* **PROBLEM TO WORK ON**
Go through the entries below and collect each line with the string "chart" in it.

* **PROVIDED RECORDS**

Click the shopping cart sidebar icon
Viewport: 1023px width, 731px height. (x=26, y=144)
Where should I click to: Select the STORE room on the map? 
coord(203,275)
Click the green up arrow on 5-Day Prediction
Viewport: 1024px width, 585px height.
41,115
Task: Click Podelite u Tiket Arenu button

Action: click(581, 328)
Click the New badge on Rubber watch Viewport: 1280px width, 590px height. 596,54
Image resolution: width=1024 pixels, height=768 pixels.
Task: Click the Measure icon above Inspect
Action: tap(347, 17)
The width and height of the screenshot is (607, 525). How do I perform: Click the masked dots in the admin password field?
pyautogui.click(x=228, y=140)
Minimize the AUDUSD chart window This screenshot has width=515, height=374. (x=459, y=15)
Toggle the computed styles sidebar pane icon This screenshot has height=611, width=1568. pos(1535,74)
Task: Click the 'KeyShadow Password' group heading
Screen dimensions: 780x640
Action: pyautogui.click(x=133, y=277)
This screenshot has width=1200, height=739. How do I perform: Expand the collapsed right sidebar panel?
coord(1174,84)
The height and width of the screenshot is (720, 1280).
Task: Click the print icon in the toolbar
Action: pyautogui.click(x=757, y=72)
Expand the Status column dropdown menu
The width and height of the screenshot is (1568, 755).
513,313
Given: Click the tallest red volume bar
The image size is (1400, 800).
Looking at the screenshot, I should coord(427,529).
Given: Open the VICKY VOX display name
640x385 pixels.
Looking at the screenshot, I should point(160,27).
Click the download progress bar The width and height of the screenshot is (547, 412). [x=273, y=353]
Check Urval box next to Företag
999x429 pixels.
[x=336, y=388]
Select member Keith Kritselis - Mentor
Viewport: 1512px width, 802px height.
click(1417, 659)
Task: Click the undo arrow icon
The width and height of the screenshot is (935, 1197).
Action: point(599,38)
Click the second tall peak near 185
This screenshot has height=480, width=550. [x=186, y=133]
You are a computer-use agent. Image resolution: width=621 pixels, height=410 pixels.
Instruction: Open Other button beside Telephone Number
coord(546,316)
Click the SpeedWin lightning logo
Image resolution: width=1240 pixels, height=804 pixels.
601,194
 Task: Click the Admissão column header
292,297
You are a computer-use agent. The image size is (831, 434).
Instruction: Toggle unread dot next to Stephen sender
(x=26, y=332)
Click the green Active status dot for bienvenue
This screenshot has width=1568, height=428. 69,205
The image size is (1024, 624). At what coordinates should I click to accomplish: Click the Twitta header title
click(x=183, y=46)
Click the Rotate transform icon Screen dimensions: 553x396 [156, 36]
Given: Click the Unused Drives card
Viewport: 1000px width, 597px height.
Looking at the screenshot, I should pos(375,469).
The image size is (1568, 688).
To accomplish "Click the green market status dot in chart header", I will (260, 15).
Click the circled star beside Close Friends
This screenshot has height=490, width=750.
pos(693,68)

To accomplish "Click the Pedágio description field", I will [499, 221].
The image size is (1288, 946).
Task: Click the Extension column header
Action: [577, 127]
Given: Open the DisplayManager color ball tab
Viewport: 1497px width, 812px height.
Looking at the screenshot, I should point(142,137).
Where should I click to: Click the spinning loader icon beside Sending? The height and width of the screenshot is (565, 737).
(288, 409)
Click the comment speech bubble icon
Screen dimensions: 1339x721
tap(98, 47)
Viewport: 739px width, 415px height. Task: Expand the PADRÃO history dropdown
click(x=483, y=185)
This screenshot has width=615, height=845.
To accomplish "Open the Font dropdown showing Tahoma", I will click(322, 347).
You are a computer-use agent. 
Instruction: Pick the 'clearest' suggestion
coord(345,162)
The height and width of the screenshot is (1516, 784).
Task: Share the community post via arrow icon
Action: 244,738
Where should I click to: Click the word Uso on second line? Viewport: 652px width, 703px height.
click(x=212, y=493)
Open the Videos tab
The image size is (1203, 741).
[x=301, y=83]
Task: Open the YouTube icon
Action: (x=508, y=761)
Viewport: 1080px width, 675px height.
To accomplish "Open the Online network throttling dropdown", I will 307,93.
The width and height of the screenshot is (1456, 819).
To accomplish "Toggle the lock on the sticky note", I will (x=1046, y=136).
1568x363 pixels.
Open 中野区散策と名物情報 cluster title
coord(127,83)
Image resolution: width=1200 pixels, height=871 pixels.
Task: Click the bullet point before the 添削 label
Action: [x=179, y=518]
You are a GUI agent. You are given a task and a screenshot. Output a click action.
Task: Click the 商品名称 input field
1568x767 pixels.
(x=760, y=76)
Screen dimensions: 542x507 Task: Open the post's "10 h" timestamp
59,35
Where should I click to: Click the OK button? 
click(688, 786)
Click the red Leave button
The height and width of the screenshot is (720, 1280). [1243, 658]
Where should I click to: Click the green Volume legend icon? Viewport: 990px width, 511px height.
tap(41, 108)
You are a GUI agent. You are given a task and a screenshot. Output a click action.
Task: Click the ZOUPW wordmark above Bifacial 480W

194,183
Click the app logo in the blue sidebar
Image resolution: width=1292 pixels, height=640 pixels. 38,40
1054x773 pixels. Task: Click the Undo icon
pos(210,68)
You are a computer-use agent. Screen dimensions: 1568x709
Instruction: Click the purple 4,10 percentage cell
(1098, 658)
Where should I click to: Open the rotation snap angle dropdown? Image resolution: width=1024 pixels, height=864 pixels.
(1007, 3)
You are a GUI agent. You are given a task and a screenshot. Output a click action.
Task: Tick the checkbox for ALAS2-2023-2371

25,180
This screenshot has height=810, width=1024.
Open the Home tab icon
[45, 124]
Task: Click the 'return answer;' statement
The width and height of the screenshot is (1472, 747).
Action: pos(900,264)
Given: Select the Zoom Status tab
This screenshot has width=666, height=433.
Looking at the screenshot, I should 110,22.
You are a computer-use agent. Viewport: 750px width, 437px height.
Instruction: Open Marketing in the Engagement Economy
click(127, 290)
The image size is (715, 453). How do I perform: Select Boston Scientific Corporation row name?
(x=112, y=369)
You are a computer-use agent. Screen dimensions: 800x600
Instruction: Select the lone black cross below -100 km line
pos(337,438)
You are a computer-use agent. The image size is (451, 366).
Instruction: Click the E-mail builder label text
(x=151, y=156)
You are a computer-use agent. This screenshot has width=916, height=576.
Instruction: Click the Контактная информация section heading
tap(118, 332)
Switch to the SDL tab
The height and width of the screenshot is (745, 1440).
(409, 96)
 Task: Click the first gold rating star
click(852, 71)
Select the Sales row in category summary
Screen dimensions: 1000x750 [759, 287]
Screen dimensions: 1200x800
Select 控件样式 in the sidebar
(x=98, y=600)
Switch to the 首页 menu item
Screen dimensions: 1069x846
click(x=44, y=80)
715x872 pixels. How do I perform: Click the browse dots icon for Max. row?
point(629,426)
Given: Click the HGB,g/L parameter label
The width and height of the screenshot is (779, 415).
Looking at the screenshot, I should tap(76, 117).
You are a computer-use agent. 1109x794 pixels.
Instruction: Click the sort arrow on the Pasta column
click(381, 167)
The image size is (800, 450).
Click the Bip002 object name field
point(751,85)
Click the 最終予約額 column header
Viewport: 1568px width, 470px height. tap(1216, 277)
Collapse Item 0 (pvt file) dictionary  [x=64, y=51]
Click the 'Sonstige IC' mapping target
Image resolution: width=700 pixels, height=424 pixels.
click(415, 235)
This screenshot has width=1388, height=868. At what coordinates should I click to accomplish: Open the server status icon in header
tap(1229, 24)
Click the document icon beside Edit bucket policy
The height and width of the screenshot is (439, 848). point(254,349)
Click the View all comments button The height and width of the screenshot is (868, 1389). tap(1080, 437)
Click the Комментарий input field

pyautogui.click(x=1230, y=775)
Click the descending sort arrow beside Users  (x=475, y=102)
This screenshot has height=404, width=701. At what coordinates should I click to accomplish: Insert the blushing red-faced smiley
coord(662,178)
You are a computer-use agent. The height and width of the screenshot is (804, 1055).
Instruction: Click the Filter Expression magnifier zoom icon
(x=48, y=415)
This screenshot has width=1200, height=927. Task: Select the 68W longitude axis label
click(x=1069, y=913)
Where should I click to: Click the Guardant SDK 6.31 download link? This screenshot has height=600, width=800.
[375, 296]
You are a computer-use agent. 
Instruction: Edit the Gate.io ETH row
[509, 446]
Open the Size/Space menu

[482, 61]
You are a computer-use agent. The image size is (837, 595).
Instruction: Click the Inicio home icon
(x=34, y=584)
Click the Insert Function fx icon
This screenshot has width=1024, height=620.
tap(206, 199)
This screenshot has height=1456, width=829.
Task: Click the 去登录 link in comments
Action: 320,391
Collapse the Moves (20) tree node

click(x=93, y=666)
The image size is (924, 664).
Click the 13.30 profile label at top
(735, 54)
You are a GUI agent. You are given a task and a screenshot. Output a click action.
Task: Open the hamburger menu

* **TASK RESPONSE**
Minimize the AUDUSD chart window This screenshot has width=515, height=374. (x=459, y=15)
To accomplish "Click the green market status dot in chart header", I will (260, 15).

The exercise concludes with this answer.